時間に追われない生活は70歳で初めての経験である。このことがこれほど苦痛とは思わなかった。
昨日は病気のお見舞いに午後から行ってきた。行き届いたお掃除されれたリビングに観葉植物が置かれている。綺麗好きな性格なのだろう。目が真っ赤で痛々しい。梅干しにらっきょ、味噌、煮物、頼まれたみかんをテーブルに出す。彼女の瞳がちょっと曇って見えた。思い切ってお見舞いに来て良かった。
帰宅すると、もっていくはずのおいなりさんの酢飯がそのまま釜にあった。たっぷり時間もあって準備していたはずなのに物忘れは進んでいるようだ。情けない。
夫は友達の招待を受け出かけた。夕飯はひとりだ。お見舞いに持って行った残りの煮物を食べながらテレビをつける。昔の映画のようだ「ホタル」高倉健と田中裕子の作品だ。題名に魅せられて観ることにした。昭和51年頃からはじまり、戦争体験者であり特攻隊の生き残りの話だった。私はこの映画が作られた時20歳くらいだっただろうか。今から50年前だから今この主人公が生きていたら90歳を超えているはず。戦争体験、特攻体験者の苦悩は戦争が終わっても癒えることなく続いていることを訴えている。無口の主人公の表情、その妻の想いがじーんと伝わってくる。政治的背景に戸惑いながら、ロシアとウクライナの戦争のように日本も戦争に朝鮮人を利用したのか?学校では習わなかった。

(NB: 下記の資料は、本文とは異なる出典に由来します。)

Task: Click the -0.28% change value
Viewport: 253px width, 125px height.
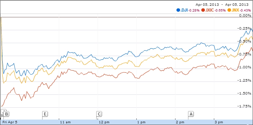Action: click(193, 11)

戦争について私は何も知らないのだ。
寒中にホタルは舞うはずがないのにたったひとつのホタルは愛する人のそばに現れる。幻想として捉えたらいいのか、どれとも本当にホタルとなって、再会を果たしたのかわからない。命の使い方があるんだろうか?
何がやりたいのかわからない。やりたいことが見つからないなんて、戦争体験者や戦争で命を落とした人たちに言ってはならない禁句だろう。